Enfin, l’article 8 est un article de gage en vue de compenser notamment les pertes engendrées par la diminution de recettes résultant de la réduction de la contribution nationale et de la suppression des éventuelles contributions départementales destinées à indemniser les agriculteurs victimes des dégâts infligés aux récoltes par le grand gibier. En effet, à défaut de solidarité des chasseurs envers les agriculteurs, il incomberait sans doute à la solidarité nationale, et donc au budget de l’État, de procéder à l’indemnisation de ces derniers.

C’est pour ces raisons qu’il vous est demandé, Mesdames, Messieurs, de bien vouloir adopter la présente proposition de loi.

PROPOSITION DE LOI

Article 1er

Le dernier alinéa du IV de l’article L. 421–8 du code de l’environnement est supprimé.

Article 2

La seconde phrase du cinquième alinéa de l’article L. 421-14 du code de l’environnement est ainsi rédigée :

« Ce fonds est alimenté par des contributions obligatoires acquittées par les fédérations départementales des chasseurs ainsi que par le produit d’une cotisation nationale versé à la Fédération nationale des chasseurs par chaque chasseur ayant validé un permis de chasser national petit et grand gibier. »

Article 3

L’article L. 426-5 du code de l’environnement est ainsi modifié :

1° Le troisième alinéa est ainsi rédigé :

« Dans le cadre du plan de chasse mentionné à l’article L. 425-6, il est institué, à la charge des chasseurs de cerfs, daims, mouflons, chevreuils et sangliers mâles et femelles, jeunes et adultes, une contribution destinée à assurer une indemnisation aux exploitants agricoles dont les cultures ou les récoltes ont subi des dégâts importants du fait de ces animaux. Le montant de cette contribution est fixé à 10 € par chasseur. » ;

2° Dans la première phrase du quatrième alinéa, les mots : « des contributions visées » sont remplacés par les mots : « de la contribution visée ».

Article 4

L’article L. 423–9 du code de l’environnement est complété par les mots : « pour l’ensemble du territoire national ».

Article 5

L’article L. 423-19 du code de l’environnement est ainsi rédigé :

« Art. L. 423-19. – La validation du permis de chasser donne lieu annuellement au paiement d’une redevance cynégétique nationale petit gibier ou petit et grand gibier.

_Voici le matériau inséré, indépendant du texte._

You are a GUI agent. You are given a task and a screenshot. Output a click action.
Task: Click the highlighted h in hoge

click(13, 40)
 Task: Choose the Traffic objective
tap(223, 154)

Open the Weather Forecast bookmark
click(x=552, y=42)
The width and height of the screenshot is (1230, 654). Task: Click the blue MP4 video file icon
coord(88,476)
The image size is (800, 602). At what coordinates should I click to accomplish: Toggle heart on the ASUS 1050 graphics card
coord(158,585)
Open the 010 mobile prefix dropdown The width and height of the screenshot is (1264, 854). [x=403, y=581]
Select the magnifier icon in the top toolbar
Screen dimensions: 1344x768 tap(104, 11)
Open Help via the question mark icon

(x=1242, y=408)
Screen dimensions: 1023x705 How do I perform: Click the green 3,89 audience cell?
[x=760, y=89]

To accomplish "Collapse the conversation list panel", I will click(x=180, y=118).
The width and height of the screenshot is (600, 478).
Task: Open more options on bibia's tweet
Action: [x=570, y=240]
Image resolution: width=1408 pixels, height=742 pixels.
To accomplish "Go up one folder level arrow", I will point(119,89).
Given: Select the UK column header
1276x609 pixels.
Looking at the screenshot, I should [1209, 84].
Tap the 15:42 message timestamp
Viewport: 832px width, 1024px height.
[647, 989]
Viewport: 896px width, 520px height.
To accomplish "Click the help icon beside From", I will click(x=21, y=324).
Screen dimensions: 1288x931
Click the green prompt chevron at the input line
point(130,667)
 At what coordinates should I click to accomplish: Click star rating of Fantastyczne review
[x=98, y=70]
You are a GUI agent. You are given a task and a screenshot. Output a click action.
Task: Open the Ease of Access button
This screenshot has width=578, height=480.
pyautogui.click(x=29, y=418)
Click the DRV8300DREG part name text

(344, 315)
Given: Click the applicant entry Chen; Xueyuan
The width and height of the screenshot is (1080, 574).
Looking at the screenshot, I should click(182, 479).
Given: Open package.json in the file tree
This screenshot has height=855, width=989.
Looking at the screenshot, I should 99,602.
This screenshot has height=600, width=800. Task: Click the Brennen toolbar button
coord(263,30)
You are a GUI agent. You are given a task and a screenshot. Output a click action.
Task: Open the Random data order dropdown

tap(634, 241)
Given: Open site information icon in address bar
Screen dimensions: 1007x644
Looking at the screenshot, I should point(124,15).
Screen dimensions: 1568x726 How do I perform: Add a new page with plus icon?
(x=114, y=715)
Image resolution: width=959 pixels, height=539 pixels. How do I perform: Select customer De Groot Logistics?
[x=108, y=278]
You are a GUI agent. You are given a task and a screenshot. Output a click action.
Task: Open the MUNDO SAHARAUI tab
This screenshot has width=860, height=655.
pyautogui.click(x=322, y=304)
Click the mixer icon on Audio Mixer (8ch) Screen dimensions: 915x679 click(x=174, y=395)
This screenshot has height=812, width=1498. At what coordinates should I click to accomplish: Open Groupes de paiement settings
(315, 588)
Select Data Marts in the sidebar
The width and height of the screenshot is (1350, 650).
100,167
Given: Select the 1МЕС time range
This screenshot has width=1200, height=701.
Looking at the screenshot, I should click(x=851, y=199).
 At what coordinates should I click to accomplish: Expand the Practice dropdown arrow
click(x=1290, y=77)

« Pour obtenir la validation du permis de chasser, le demandeur doit être membre de la fédération des chasseurs correspondant à son domicile habituel. »

Article 6

L’article L. 423-20 du code de l’environnement est abrogé.

Article 7

Le tableau de l’article L. 423-21-1 du code de l’environnement est ainsi rédigé :

«

Redevance cynégétique annuelle petit gibier

43 €

 
 

Redevance cynégétique annuelle petit et gros gibier

65 €

»

Article 8

La charge supplémentaire susceptible de résulter pour l’État de l’application de la présente loi est compensée, à due concurrence, par l’institution d’une taxe additionnelle aux droits prévue par les articles 575 et 575 A du code général des impôts.